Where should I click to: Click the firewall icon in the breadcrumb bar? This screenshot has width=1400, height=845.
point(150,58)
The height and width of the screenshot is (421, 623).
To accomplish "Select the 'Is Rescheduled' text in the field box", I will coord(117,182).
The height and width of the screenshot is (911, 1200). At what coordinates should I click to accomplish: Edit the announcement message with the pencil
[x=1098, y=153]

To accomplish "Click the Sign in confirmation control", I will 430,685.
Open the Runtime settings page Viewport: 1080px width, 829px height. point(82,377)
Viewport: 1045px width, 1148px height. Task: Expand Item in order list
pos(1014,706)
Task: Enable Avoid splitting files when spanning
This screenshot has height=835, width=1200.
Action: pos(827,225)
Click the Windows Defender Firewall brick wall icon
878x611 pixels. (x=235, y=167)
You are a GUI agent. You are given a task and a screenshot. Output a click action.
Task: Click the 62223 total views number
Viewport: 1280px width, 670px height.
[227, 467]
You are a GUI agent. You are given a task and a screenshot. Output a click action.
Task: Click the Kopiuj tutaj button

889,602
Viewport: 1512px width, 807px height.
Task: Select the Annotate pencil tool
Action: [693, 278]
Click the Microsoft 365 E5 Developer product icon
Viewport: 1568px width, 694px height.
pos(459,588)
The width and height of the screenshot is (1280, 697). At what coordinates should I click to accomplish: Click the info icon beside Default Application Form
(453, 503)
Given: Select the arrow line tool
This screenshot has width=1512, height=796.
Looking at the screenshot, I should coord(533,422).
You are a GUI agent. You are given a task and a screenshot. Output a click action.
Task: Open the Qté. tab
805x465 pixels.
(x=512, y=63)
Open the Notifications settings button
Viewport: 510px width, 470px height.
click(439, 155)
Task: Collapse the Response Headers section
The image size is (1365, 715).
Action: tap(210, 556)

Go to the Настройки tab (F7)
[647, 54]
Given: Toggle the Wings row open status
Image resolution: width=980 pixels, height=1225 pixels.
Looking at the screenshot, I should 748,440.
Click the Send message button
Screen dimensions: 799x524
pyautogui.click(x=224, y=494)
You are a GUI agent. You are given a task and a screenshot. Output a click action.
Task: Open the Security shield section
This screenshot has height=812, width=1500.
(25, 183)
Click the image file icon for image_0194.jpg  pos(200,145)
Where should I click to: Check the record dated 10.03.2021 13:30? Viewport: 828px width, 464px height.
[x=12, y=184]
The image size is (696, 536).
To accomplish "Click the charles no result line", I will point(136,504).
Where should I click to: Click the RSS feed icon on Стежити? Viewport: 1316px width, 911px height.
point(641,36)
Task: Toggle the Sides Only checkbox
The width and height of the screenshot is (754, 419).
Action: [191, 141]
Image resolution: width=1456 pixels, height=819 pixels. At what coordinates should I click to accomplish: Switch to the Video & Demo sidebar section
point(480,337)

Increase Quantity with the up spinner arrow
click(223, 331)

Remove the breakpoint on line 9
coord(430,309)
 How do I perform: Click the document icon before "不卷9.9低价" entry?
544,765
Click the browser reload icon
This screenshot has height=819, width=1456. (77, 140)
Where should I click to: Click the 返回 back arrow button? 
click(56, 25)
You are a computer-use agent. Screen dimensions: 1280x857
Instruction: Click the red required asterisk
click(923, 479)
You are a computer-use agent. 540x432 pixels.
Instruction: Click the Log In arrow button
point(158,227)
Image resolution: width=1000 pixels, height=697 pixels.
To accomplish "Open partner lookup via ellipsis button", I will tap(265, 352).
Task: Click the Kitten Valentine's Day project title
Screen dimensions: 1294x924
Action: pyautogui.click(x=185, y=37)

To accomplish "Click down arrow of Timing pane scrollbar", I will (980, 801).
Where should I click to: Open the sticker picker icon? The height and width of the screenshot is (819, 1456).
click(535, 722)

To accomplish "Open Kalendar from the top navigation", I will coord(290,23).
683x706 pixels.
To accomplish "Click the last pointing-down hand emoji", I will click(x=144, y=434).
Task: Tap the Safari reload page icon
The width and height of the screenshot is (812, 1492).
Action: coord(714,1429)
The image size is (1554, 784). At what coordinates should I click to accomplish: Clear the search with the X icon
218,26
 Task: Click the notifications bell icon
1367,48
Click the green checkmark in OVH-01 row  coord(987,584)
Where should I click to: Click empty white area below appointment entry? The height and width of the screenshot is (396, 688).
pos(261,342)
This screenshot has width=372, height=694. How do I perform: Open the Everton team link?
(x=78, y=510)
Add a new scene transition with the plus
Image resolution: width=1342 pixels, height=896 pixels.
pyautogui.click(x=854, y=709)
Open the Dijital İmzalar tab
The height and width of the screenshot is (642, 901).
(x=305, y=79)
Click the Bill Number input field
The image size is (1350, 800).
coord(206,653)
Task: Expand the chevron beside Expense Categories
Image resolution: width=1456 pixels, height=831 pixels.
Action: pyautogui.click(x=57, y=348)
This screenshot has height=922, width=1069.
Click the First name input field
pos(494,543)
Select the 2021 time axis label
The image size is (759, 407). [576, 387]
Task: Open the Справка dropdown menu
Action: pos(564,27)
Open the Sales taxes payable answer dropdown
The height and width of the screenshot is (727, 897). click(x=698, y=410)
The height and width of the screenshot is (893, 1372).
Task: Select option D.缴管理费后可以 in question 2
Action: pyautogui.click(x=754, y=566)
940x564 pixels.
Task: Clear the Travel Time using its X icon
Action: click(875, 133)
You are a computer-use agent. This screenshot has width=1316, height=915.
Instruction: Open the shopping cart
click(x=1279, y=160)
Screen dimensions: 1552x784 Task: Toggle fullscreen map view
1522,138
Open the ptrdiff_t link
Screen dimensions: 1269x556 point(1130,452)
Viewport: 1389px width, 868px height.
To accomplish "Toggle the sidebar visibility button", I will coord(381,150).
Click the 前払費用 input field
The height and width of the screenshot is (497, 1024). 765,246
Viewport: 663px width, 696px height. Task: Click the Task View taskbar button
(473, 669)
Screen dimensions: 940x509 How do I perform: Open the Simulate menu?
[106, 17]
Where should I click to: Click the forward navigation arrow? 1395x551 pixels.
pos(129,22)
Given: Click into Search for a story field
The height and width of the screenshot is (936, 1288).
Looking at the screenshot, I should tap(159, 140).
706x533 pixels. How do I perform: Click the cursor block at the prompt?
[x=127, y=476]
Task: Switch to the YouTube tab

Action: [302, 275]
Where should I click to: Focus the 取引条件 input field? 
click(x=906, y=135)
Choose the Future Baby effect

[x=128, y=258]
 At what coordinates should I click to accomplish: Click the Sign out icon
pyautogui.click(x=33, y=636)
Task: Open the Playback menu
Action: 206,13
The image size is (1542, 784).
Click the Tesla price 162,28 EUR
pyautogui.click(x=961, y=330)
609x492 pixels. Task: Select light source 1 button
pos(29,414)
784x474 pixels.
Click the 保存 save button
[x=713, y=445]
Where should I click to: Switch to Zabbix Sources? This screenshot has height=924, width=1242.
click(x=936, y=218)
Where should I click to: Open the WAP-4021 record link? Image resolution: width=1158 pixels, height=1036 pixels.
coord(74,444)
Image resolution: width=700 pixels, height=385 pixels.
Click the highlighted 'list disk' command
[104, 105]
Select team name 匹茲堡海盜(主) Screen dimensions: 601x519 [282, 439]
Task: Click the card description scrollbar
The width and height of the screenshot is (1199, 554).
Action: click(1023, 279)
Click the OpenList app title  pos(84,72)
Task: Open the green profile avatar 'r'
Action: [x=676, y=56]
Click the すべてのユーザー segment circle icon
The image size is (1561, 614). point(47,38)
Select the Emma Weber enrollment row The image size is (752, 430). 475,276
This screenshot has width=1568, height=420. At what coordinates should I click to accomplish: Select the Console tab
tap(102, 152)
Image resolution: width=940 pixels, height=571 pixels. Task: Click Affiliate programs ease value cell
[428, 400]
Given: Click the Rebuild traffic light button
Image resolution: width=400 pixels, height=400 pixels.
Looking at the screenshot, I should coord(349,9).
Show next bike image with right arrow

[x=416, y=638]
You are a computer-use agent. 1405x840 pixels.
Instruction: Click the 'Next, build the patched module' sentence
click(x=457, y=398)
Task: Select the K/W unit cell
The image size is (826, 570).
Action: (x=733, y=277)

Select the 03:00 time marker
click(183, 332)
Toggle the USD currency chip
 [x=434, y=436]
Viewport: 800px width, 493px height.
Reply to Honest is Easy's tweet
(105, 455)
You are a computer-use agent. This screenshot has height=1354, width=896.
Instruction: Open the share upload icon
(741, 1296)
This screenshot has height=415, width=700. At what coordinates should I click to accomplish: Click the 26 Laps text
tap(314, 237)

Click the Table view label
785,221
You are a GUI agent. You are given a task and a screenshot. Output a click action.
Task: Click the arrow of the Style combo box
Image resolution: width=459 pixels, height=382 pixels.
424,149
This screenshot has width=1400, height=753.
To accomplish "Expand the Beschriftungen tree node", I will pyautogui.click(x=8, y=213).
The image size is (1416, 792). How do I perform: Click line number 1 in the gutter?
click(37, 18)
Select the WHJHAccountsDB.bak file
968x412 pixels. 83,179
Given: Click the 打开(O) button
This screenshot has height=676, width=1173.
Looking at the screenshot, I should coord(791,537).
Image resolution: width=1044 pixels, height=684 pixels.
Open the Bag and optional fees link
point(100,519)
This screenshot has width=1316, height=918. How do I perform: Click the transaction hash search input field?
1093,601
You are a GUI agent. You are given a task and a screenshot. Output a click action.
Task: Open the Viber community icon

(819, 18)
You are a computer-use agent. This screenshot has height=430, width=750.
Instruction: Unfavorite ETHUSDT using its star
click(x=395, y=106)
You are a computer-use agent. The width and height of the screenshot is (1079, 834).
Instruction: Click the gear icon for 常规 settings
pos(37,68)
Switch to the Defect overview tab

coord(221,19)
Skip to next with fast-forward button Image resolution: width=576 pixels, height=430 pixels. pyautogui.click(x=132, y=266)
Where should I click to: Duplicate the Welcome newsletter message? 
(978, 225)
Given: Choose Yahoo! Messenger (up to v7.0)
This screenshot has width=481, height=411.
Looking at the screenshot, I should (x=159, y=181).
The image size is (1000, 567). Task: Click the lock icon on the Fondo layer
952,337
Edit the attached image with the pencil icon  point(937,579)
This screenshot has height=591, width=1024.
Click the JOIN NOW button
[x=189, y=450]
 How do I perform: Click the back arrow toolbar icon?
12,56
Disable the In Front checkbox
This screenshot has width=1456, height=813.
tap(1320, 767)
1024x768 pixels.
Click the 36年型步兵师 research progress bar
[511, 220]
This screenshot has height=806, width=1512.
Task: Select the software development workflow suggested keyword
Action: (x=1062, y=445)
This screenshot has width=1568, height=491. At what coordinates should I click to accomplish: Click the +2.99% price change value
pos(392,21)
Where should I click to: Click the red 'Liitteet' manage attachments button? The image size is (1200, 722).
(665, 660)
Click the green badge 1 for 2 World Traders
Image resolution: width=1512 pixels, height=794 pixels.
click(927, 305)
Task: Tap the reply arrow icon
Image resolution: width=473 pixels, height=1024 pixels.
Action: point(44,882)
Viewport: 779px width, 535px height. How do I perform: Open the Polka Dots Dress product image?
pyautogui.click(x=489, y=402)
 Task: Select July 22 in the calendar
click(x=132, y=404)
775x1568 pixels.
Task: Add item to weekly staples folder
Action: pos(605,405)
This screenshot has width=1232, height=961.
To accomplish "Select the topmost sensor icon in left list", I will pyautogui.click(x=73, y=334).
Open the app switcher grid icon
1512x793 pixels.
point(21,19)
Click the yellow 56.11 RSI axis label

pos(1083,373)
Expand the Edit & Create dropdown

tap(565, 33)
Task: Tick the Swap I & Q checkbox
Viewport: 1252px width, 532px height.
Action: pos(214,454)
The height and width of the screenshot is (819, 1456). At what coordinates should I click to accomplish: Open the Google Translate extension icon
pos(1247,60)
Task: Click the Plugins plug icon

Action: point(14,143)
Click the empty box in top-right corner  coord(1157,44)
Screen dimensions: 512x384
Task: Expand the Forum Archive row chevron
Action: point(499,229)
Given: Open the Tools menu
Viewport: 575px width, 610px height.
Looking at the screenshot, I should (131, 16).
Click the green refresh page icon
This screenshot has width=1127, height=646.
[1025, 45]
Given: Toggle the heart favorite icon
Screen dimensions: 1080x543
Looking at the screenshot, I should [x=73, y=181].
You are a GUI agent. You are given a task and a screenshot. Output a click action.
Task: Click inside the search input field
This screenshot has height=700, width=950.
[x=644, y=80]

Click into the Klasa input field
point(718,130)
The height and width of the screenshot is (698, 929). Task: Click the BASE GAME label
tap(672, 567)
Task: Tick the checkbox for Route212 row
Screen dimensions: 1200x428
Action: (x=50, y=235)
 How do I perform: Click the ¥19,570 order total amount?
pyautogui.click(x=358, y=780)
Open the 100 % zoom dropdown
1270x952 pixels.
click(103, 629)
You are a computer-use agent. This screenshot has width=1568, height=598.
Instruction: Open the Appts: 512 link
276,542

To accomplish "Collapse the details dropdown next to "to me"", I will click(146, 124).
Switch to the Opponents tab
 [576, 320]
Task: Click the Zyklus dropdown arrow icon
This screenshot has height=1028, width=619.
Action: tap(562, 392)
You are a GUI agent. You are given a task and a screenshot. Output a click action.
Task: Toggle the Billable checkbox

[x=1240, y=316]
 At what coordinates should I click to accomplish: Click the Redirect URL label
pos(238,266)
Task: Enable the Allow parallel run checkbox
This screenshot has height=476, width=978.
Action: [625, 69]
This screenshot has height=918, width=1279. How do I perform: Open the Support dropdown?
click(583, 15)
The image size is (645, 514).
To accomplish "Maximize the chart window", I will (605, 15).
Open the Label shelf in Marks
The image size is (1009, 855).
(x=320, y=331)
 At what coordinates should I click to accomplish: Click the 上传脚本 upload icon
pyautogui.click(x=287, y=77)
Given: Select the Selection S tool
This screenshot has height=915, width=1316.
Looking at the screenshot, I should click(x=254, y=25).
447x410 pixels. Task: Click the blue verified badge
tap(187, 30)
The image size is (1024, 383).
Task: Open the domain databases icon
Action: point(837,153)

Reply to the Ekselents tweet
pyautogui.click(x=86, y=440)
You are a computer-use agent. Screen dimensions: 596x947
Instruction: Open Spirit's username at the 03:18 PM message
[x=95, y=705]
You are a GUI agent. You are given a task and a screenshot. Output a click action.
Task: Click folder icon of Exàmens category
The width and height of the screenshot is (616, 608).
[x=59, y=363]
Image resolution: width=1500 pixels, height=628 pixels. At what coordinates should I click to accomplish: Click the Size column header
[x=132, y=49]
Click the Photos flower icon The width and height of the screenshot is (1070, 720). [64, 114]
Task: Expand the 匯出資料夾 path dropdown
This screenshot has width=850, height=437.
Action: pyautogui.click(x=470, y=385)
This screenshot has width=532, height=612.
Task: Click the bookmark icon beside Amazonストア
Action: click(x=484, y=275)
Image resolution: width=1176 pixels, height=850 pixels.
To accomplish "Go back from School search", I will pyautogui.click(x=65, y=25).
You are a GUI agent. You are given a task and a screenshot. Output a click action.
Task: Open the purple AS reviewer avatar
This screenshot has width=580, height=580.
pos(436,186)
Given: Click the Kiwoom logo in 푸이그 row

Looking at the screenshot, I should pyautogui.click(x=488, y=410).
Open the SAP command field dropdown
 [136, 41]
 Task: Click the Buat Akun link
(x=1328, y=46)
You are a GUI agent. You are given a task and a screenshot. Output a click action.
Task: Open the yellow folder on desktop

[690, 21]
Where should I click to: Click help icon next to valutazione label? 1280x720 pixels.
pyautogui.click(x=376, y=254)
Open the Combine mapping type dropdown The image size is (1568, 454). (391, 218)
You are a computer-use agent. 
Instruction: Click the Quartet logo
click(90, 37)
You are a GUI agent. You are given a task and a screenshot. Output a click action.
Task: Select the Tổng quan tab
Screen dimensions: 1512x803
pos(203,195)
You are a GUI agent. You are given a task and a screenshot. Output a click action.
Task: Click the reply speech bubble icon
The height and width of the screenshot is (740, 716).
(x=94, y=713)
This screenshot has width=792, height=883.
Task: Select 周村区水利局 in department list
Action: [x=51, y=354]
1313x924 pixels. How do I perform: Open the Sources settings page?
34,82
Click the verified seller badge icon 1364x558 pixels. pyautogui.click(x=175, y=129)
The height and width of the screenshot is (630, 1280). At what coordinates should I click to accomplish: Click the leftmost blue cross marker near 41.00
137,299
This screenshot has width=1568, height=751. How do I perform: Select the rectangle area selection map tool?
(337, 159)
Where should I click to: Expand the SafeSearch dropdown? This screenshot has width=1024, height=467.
==========
What the exercise asks — Gather every line above that contains the word "marker", matching its case exactly.

Task solution —
Select the 03:00 time marker
The height and width of the screenshot is (630, 1280). At what coordinates should I click to accomplish: Click the leftmost blue cross marker near 41.00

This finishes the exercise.